| HOW TO COMPLETE THIS TASK |
Output the listing in full. Every line stays exactly as it is.
------------
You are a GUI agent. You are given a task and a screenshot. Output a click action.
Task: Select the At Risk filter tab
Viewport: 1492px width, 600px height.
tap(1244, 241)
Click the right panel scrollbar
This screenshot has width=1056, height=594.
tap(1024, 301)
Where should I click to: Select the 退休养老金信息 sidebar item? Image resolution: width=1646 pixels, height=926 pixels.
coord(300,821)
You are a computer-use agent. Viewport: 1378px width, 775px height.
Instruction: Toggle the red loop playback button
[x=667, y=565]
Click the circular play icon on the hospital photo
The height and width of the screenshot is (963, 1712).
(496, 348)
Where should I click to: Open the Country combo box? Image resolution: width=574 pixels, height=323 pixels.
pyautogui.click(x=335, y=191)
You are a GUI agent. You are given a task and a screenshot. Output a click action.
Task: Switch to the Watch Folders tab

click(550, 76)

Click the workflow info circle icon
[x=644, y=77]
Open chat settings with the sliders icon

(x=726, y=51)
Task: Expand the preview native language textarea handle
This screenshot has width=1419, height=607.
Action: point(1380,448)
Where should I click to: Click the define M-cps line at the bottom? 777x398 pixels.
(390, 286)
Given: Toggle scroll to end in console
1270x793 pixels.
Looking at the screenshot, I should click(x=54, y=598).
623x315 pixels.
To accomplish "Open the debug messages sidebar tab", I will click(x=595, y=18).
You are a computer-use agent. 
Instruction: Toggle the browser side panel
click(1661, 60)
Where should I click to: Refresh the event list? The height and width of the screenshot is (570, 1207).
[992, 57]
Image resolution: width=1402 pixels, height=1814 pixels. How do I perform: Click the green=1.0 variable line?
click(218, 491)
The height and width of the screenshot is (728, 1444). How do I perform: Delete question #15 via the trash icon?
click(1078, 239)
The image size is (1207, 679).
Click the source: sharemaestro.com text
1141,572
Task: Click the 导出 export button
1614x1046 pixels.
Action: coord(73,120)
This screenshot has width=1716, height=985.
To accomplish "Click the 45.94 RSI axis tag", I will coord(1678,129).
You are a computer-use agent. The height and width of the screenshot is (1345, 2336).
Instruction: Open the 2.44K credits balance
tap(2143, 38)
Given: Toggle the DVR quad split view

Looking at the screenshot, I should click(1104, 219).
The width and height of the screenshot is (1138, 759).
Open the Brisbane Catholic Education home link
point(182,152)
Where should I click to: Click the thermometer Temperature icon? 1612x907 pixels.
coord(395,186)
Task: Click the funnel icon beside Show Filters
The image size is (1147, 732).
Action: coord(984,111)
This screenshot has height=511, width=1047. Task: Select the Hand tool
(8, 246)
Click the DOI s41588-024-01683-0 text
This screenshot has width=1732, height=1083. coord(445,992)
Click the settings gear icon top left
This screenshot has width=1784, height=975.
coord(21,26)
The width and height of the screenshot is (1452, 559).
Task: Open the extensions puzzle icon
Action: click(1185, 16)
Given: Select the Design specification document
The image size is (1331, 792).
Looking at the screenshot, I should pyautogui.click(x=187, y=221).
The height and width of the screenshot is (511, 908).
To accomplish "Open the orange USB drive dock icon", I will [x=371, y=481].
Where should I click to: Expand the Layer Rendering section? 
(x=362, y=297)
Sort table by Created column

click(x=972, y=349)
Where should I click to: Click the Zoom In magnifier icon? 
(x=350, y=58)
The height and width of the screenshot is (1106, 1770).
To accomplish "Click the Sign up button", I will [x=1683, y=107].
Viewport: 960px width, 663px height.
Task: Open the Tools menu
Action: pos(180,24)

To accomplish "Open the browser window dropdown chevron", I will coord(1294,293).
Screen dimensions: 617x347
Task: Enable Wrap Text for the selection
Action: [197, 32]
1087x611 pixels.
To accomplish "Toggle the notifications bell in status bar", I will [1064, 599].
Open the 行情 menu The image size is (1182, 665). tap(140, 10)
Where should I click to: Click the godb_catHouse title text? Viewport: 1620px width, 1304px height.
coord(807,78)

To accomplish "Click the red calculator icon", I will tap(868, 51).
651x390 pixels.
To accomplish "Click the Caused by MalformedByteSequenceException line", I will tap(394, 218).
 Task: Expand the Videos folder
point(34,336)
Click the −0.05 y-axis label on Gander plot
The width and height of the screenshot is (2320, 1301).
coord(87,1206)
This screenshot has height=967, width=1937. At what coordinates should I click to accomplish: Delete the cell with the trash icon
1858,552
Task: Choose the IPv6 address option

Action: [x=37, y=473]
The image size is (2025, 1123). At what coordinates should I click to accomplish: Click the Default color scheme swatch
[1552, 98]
------------
| REPLY TO THE EXERCISE |
You are a GUI agent. You are given a task and a screenshot. Output a click action.
Task: Select the At Risk filter tab
Viewport: 1492px width, 600px height.
tap(1244, 241)
Click the right panel scrollbar
This screenshot has width=1056, height=594.
tap(1024, 301)
Where should I click to: Select the 退休养老金信息 sidebar item? Image resolution: width=1646 pixels, height=926 pixels.
coord(300,821)
You are a computer-use agent. Viewport: 1378px width, 775px height.
Instruction: Toggle the red loop playback button
[x=667, y=565]
Click the circular play icon on the hospital photo
The height and width of the screenshot is (963, 1712).
(496, 348)
Where should I click to: Open the Country combo box? Image resolution: width=574 pixels, height=323 pixels.
pyautogui.click(x=335, y=191)
You are a GUI agent. You are given a task and a screenshot. Output a click action.
Task: Switch to the Watch Folders tab

click(550, 76)

Click the workflow info circle icon
[x=644, y=77]
Open chat settings with the sliders icon

(x=726, y=51)
Task: Expand the preview native language textarea handle
This screenshot has width=1419, height=607.
Action: point(1380,448)
Where should I click to: Click the define M-cps line at the bottom? 777x398 pixels.
(390, 286)
Given: Toggle scroll to end in console
1270x793 pixels.
Looking at the screenshot, I should click(x=54, y=598).
623x315 pixels.
To accomplish "Open the debug messages sidebar tab", I will click(x=595, y=18).
You are a computer-use agent. 
Instruction: Toggle the browser side panel
click(1661, 60)
Where should I click to: Refresh the event list? The height and width of the screenshot is (570, 1207).
[992, 57]
Image resolution: width=1402 pixels, height=1814 pixels. How do I perform: Click the green=1.0 variable line?
click(218, 491)
The height and width of the screenshot is (728, 1444). How do I perform: Delete question #15 via the trash icon?
click(1078, 239)
The image size is (1207, 679).
Click the source: sharemaestro.com text
1141,572
Task: Click the 导出 export button
1614x1046 pixels.
Action: coord(73,120)
This screenshot has width=1716, height=985.
To accomplish "Click the 45.94 RSI axis tag", I will coord(1678,129).
You are a computer-use agent. The height and width of the screenshot is (1345, 2336).
Instruction: Open the 2.44K credits balance
tap(2143, 38)
Given: Toggle the DVR quad split view

Looking at the screenshot, I should click(1104, 219).
The width and height of the screenshot is (1138, 759).
Open the Brisbane Catholic Education home link
point(182,152)
Where should I click to: Click the thermometer Temperature icon? 1612x907 pixels.
coord(395,186)
Task: Click the funnel icon beside Show Filters
The image size is (1147, 732).
Action: coord(984,111)
This screenshot has height=511, width=1047. Task: Select the Hand tool
(8, 246)
Click the DOI s41588-024-01683-0 text
This screenshot has width=1732, height=1083. coord(445,992)
Click the settings gear icon top left
This screenshot has width=1784, height=975.
coord(21,26)
The width and height of the screenshot is (1452, 559).
Task: Open the extensions puzzle icon
Action: click(1185, 16)
Given: Select the Design specification document
The image size is (1331, 792).
Looking at the screenshot, I should pyautogui.click(x=187, y=221).
The height and width of the screenshot is (511, 908).
To accomplish "Open the orange USB drive dock icon", I will [x=371, y=481].
Where should I click to: Expand the Layer Rendering section? 
(x=362, y=297)
Sort table by Created column

click(x=972, y=349)
Where should I click to: Click the Zoom In magnifier icon? 
(x=350, y=58)
The height and width of the screenshot is (1106, 1770).
To accomplish "Click the Sign up button", I will [x=1683, y=107].
Viewport: 960px width, 663px height.
Task: Open the Tools menu
Action: pos(180,24)

To accomplish "Open the browser window dropdown chevron", I will coord(1294,293).
Screen dimensions: 617x347
Task: Enable Wrap Text for the selection
Action: [197, 32]
1087x611 pixels.
To accomplish "Toggle the notifications bell in status bar", I will [1064, 599].
Open the 行情 menu The image size is (1182, 665). tap(140, 10)
Where should I click to: Click the godb_catHouse title text? Viewport: 1620px width, 1304px height.
coord(807,78)

To accomplish "Click the red calculator icon", I will tap(868, 51).
651x390 pixels.
To accomplish "Click the Caused by MalformedByteSequenceException line", I will tap(394, 218).
 Task: Expand the Videos folder
point(34,336)
Click the −0.05 y-axis label on Gander plot
The width and height of the screenshot is (2320, 1301).
coord(87,1206)
This screenshot has height=967, width=1937. At what coordinates should I click to accomplish: Delete the cell with the trash icon
1858,552
Task: Choose the IPv6 address option

Action: [x=37, y=473]
The image size is (2025, 1123). At what coordinates should I click to accomplish: Click the Default color scheme swatch
[1552, 98]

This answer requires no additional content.